Two Florida state convicts, both sentenced to life for separate shooting deaths, were released from prison based on falsified documents as part of an elaborate escape plan.
A vigorous manhunt has been initiated for 34-year-old Joseph Jenkins and 34-year-old Charles Walker, after authorities were notified of the paperwork snafu that allowed for their release, CNN News reported.
“These two individuals are out.

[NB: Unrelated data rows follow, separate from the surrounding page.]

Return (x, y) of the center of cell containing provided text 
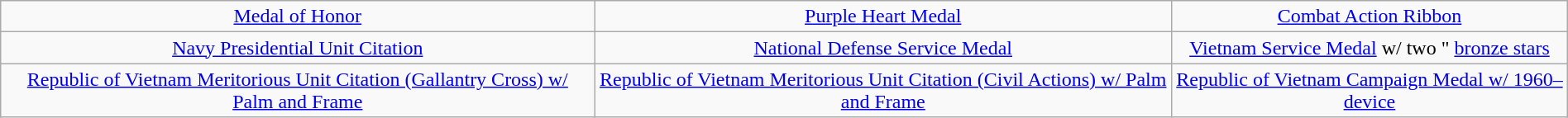
Republic of Vietnam Meritorious Unit Citation (Civil Actions) w/ Palm and Frame (883, 91)
Republic of Vietnam Campaign Medal w/ 1960– device (1370, 91)
National Defense Service Medal (883, 48)
Purple Heart Medal (883, 17)
Vietnam Service Medal w/ two " bronze stars (1370, 48)
Republic of Vietnam Meritorious Unit Citation (Gallantry Cross) w/ Palm and Frame (298, 91)
Medal of Honor (298, 17)
Combat Action Ribbon (1370, 17)
Navy Presidential Unit Citation (298, 48)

They shouldn’t be, and we want to get them back in custody,” Orange County Sheriff’s Office spokesman Angelo Nieves told reporters. “This shouldn’t have happened, but it did, and our concern is to get these individuals back into custody”
To ensure that no other releases were based on fraudulent paperwork, a “vigorous and thorough review” will be conducted, Department of Corrections Secretary Michael Crews said.

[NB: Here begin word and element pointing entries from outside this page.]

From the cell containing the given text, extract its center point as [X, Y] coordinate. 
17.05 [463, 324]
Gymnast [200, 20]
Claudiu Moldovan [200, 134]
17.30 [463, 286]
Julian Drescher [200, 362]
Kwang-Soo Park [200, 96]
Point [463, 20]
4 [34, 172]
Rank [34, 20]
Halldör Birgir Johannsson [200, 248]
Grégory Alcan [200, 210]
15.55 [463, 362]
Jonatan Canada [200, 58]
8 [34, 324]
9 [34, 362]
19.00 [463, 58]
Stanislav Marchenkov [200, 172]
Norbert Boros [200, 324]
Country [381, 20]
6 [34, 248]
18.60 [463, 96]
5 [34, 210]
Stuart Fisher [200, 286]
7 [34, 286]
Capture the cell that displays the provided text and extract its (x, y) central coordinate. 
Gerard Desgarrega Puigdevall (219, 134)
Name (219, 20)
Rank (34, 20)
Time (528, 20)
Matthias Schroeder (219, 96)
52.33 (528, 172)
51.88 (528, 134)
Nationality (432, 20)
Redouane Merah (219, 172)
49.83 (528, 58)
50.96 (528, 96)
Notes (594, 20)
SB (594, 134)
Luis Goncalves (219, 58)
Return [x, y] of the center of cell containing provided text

Both sets of paperwork bore the signature of Judge Belvin Perry, who told CNN that he wasn’t surprised by the unfortunate mishap.

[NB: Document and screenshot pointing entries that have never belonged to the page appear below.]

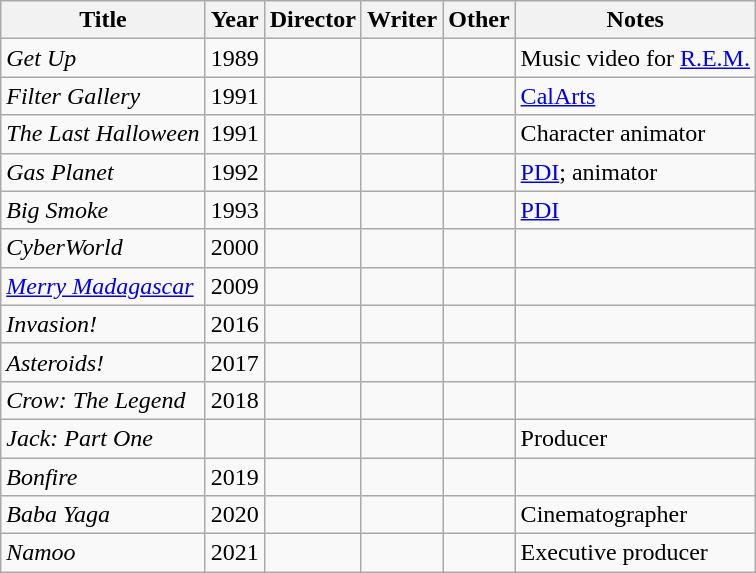
CyberWorld [103, 248]
Notes [635, 20]
Music video for R.E.M. [635, 58]
Merry Madagascar [103, 286]
1989 [234, 58]
2019 [234, 477]
2009 [234, 286]
Asteroids! [103, 362]
Crow: The Legend [103, 400]
1992 [234, 172]
Namoo [103, 553]
CalArts [635, 96]
2018 [234, 400]
Director [312, 20]
Title [103, 20]
PDI [635, 210]
2016 [234, 324]
Executive producer [635, 553]
Producer [635, 438]
Bonfire [103, 477]
Writer [402, 20]
The Last Halloween [103, 134]
Gas Planet [103, 172]
Jack: Part One [103, 438]
Get Up [103, 58]
Other [479, 20]
2017 [234, 362]
Baba Yaga [103, 515]
Invasion! [103, 324]
Big Smoke [103, 210]
Filter Gallery [103, 96]
Year [234, 20]
Cinematographer [635, 515]
2020 [234, 515]
PDI; animator [635, 172]
2021 [234, 553]
1993 [234, 210]
Character animator [635, 134]
2000 [234, 248]
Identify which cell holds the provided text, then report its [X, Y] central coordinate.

“People, particularly people with criminal minds, come up with ingenious ways to beat the system,” Perry said. “They have nothing but time on their hands to think of things.”
Jenkins was sentenced to life for a 1998 shooting death of a father of six, and was illegitimately released on September 27. Walker was also sentenced to life in prison for a separate 1999 shooting death of a 23-year-old man, and was illegitimately release on October 8. It is unclear if the two men knew each other.
Both sets of release paperwork appeared completely real, even bearing the signature of Judge Perry on official Ninth Judicial Circuit letterhead.
“Everything came the way it normally comes,” Florida Department of Corrections spokeswoman Misty Cash told local media. “Our department followed every protocol and did everything we are supposed to do.”
This isn’t the first time a hardened criminal was set free based on forged documents. Another inmate, Jeffrey Forbes, who was sentenced to life for the attempted murder of a law enforcement officer, is currently being prosecuted for a similar type of forgery after the detective who helped put the man behind bars discovered he was set to be released.
“It is now clear that the use of forged court documents to obtain release from prison is an ongoing threat with all law enforcement, prosecutors, judges, court clerks and prison officials must address and stop,” Ninth Circuit State Attorney Jeffrey L. Ashton said in a statement.
Orange County Sheriff’s Capt. Angelo Nieves offered the two criminals a bit of advice, saying, “They committed violent crimes. The best thing for them to do is to turn themselves in.”